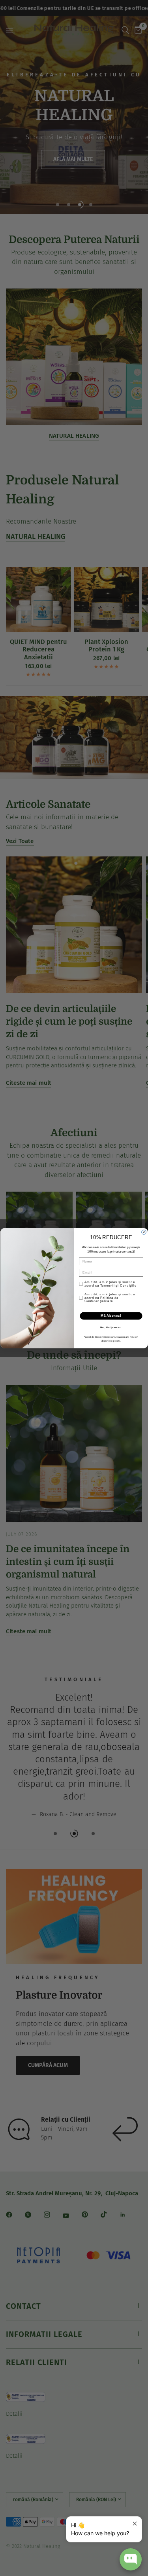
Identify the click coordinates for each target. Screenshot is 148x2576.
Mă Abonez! (111, 1315)
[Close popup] (134, 2523)
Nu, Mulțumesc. (111, 1327)
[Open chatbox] (131, 2559)
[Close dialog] (143, 1232)
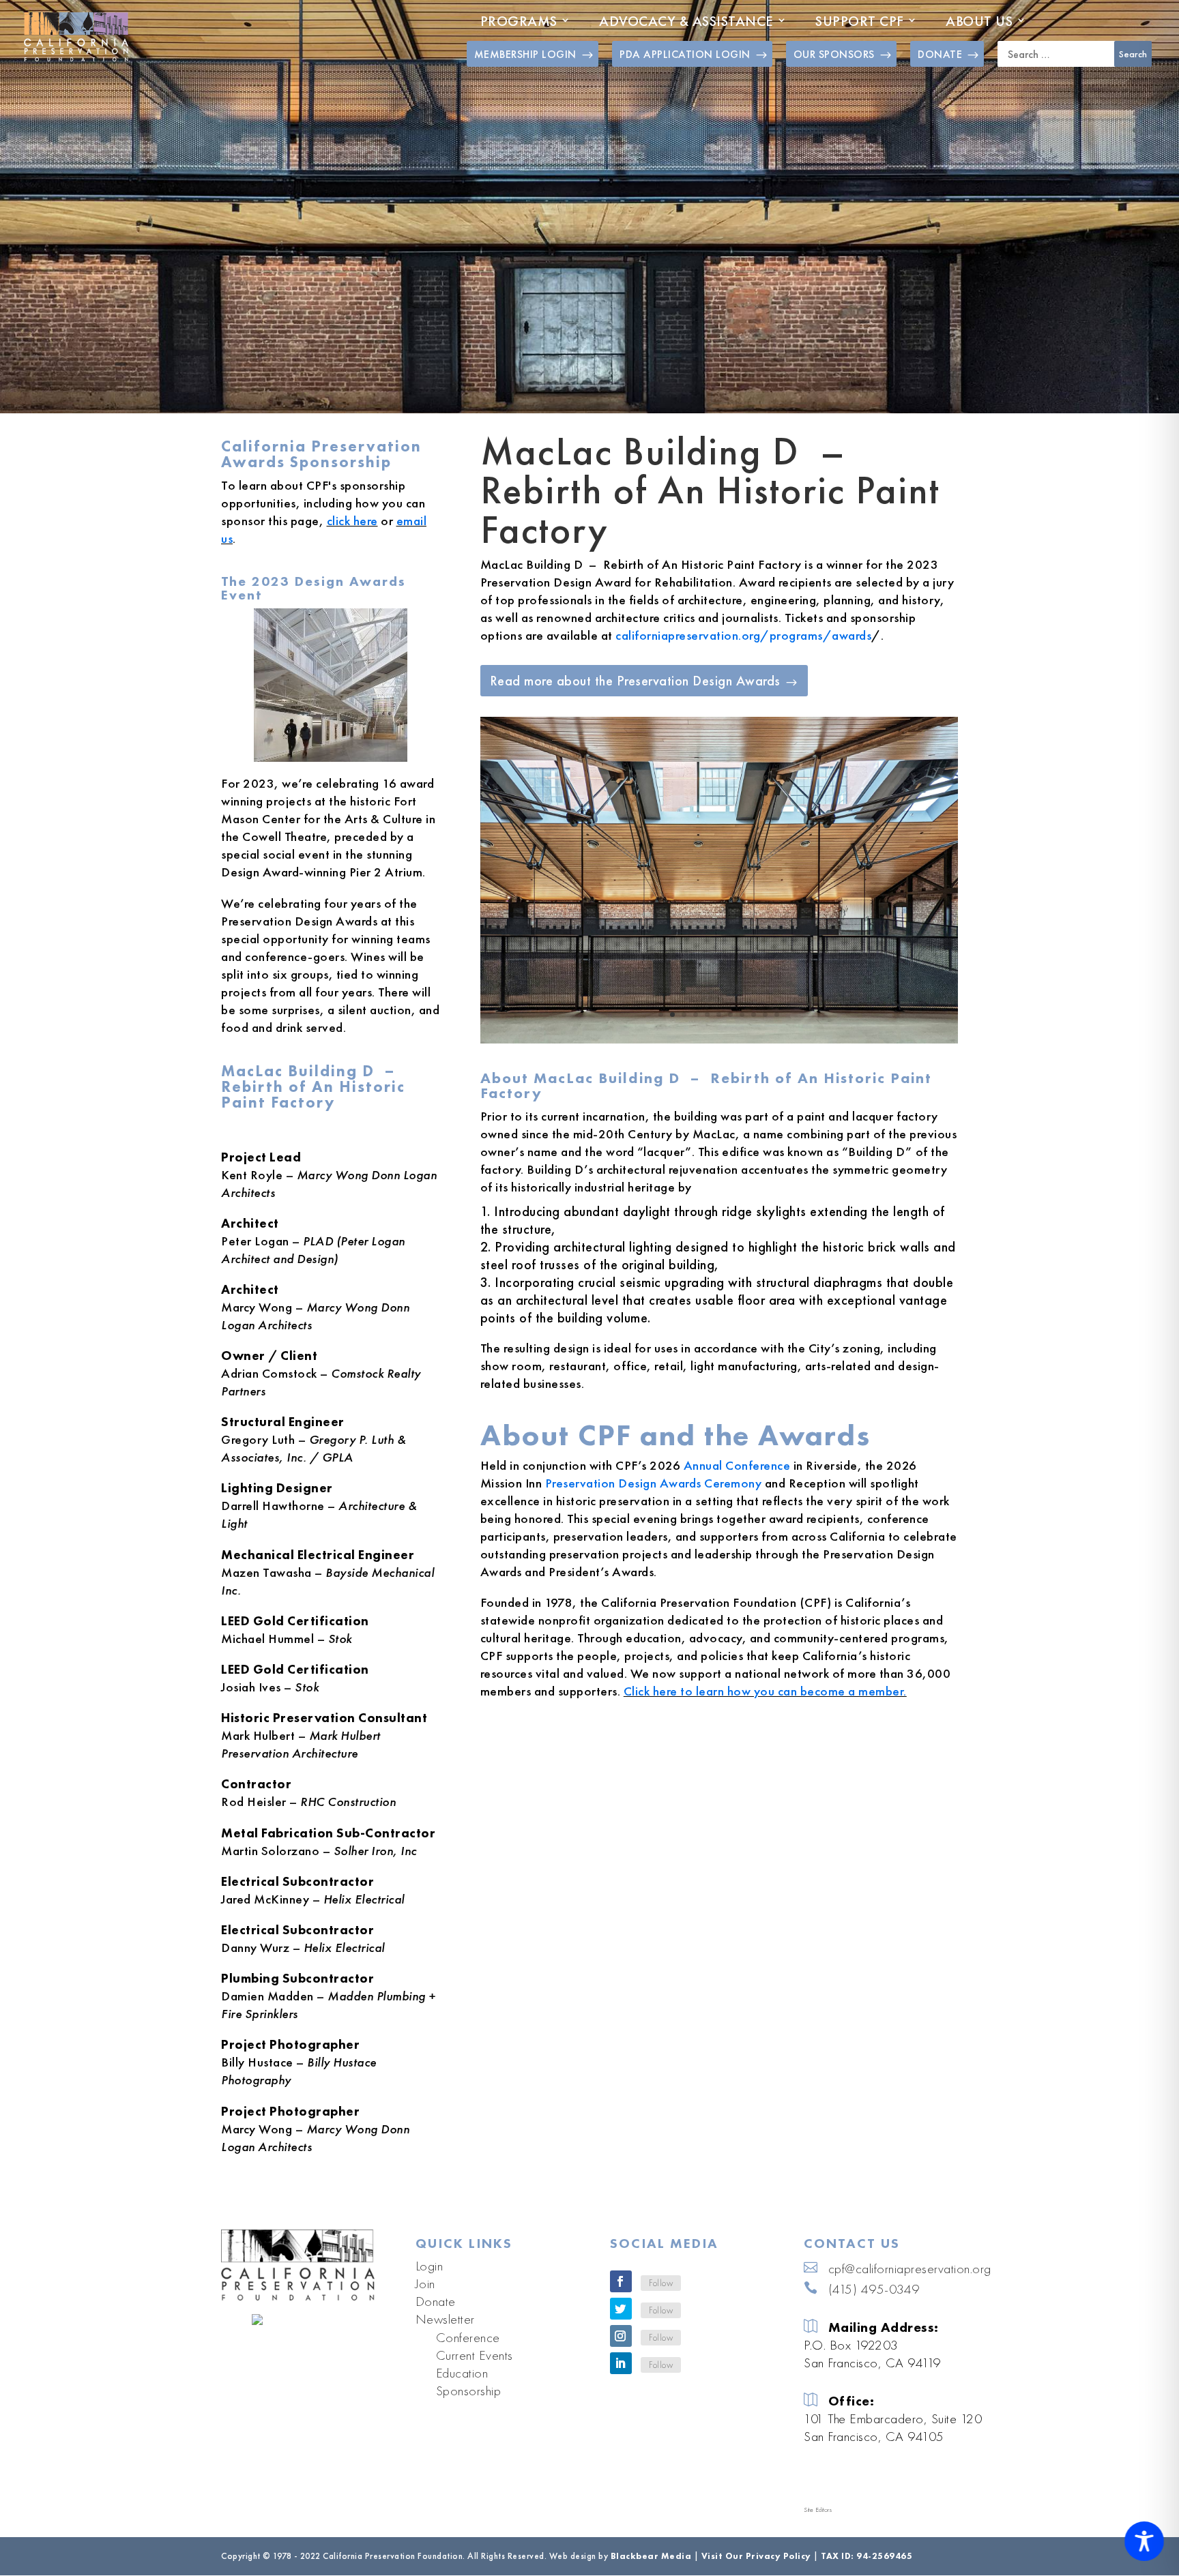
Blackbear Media (651, 2556)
◇ ◇ ◇
• **Work instruction**: Exact copy, no pictures: reproduce every record above.

• **Reply to the task**:
Identify the click coordinates for each target. Screenshot is 148x2576.
Mă Abonez! (111, 1315)
[Close popup] (134, 2523)
Nu, Mulțumesc. (111, 1327)
[Open chatbox] (131, 2559)
[Close dialog] (143, 1232)
Blackbear Media (651, 2556)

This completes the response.